As rehabilitation on lands that are understocked, the plan calls for the cutting of all hardwoods and the thinning of conifers.
"This gives LP the ability to get at more land," according to Ron Cowan of Horizon Forest Products of Richmond. One Healdsburg forester who wished to remain anonymous said the plan allowed Louisiana-Pacific to get around California's Forest Practice Rules. Under the guise of rehabilitation, the company could effectively clear-cut areas.
As "stand rehabilitation," the company could also avoid specifying the size of such cuts, said the forester. He called it a "specist" approach in which hardwoods are seen as being in the way of conifers, which are favored as saw logs. At the same time, however, it allows the company to clear-cut hardwoods which the company then chips for particle board.
Under "Stand Rehabilitation followed by Even-aged Management" the plan allows cutting of all hardwoods and thinning of conifers to 30 square feet (total basal area) per acre under these conditions: 20% or more of the trees in a stand are hardwoods and the total basal area of conifers is 40 to 90 square feet.

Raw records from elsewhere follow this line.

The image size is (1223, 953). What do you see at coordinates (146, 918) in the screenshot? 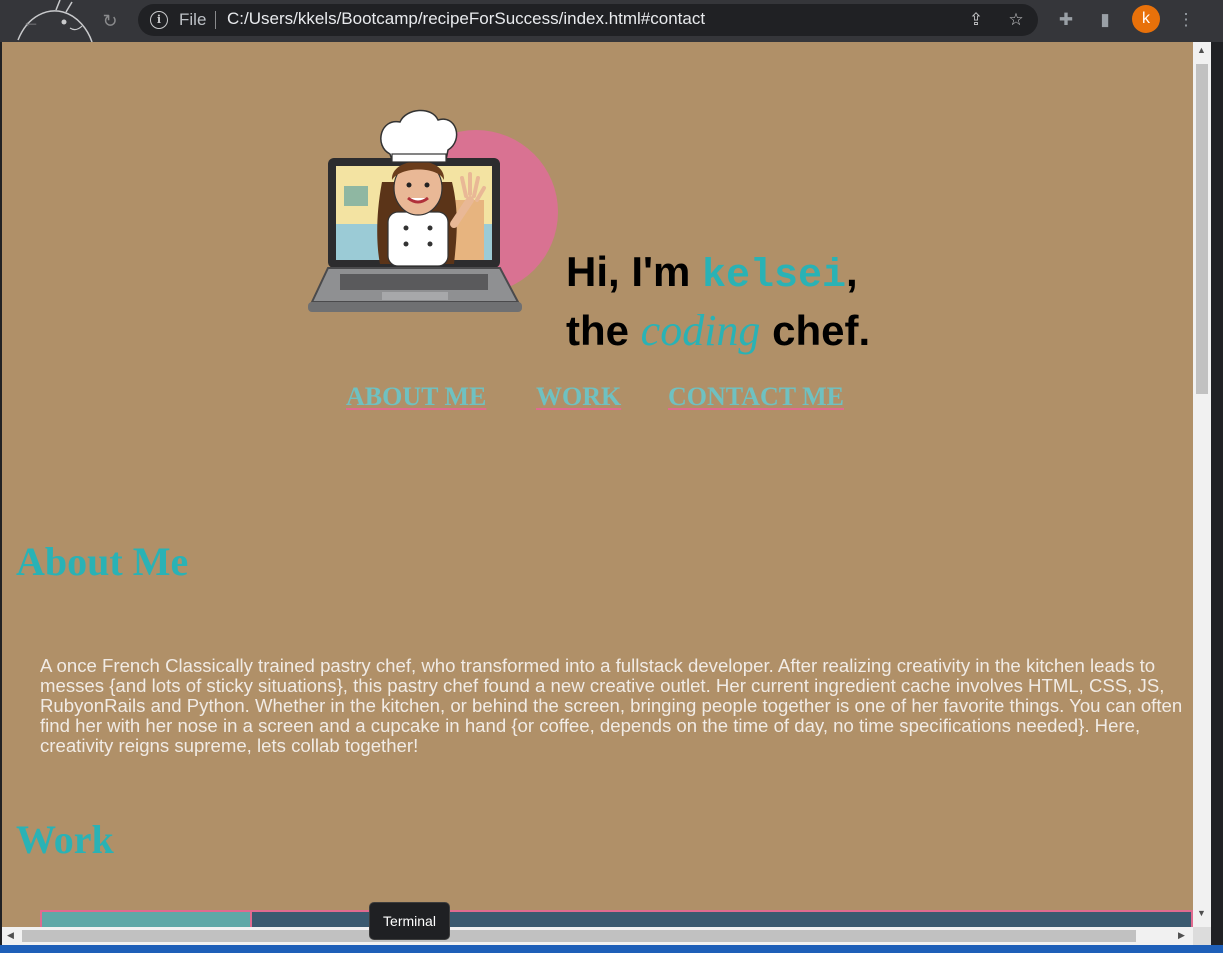
I see `work-card` at bounding box center [146, 918].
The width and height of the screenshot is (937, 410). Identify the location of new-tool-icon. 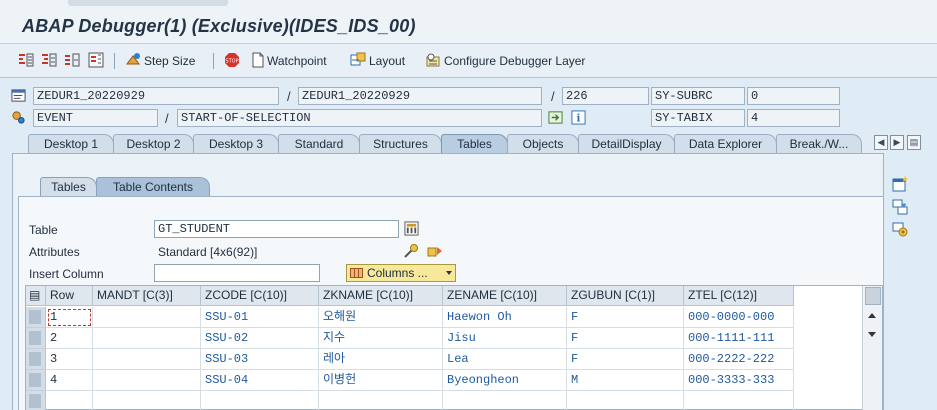
(900, 184).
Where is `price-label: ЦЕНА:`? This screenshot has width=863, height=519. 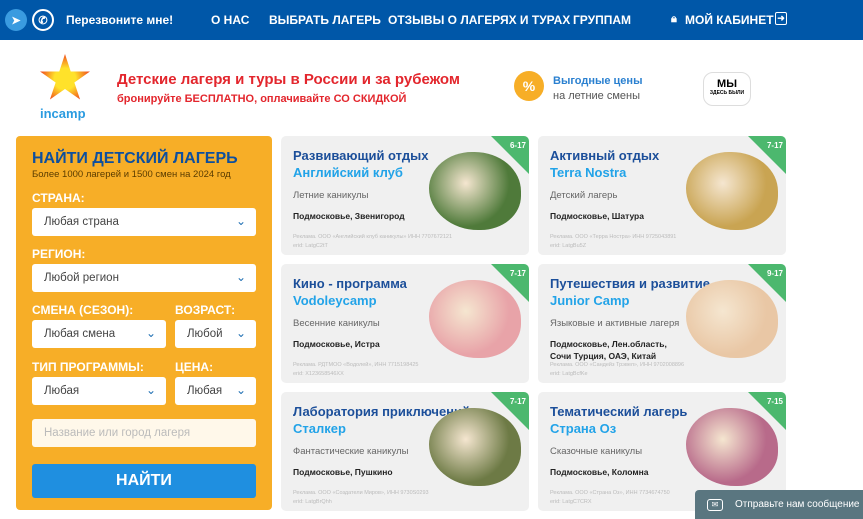
price-label: ЦЕНА: is located at coordinates (194, 367).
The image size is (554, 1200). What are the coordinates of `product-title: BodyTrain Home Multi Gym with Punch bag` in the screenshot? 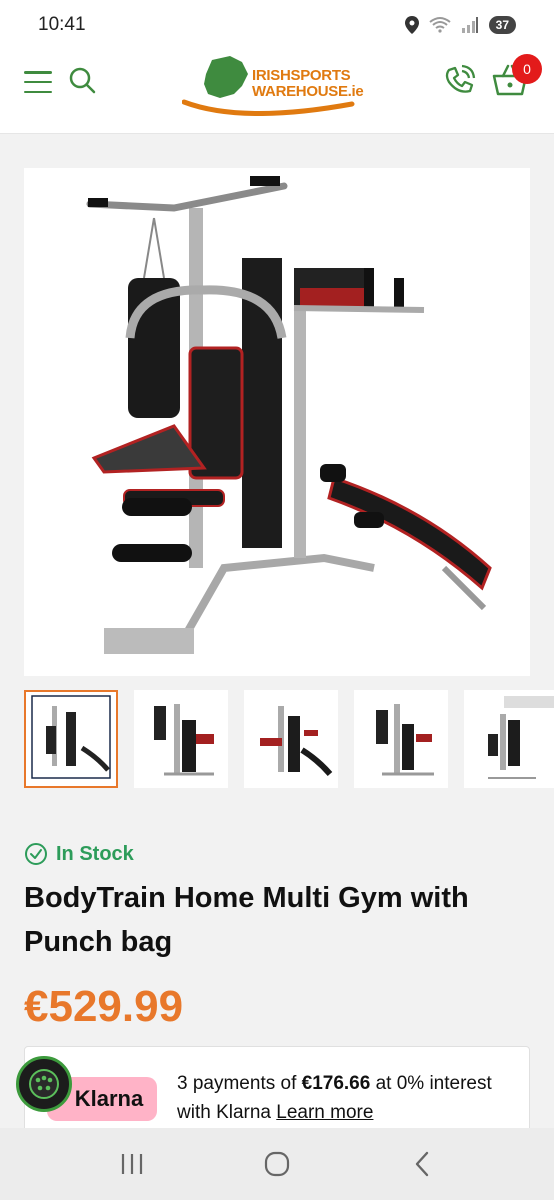 It's located at (246, 920).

The plan calls a stand "dominated by hardwoods" when 20% or more are present.
Hardwoods are typically oaks and madrone; conifers are typically redwood and douglas fir.
These numbers are "bringing it down way far," according to the forester.
As an example, 10 trees with a radius at the base of about 1 foot (.9772) would have a total basal area of 30 square feet. That is what the LP rehabilitation prescription calls for per acre.
On September 1, both Louisiana-Pacific and Georgia-Pacific submitted sustained-yield plans for all of their timber holdings in Mendocino county. These documents were required by the California Department of Forestry when it rejected Mendocino county's own Forest Practice Rules in 1994. Mendocino county's rules reflected a concern that tree stocks were depleted due to overcutting.
The Georgia-Pacific document is about 300 pages. Because of the size of the Louisiana-Pacific document, access by the public may be limited. A copy costs about $2,500.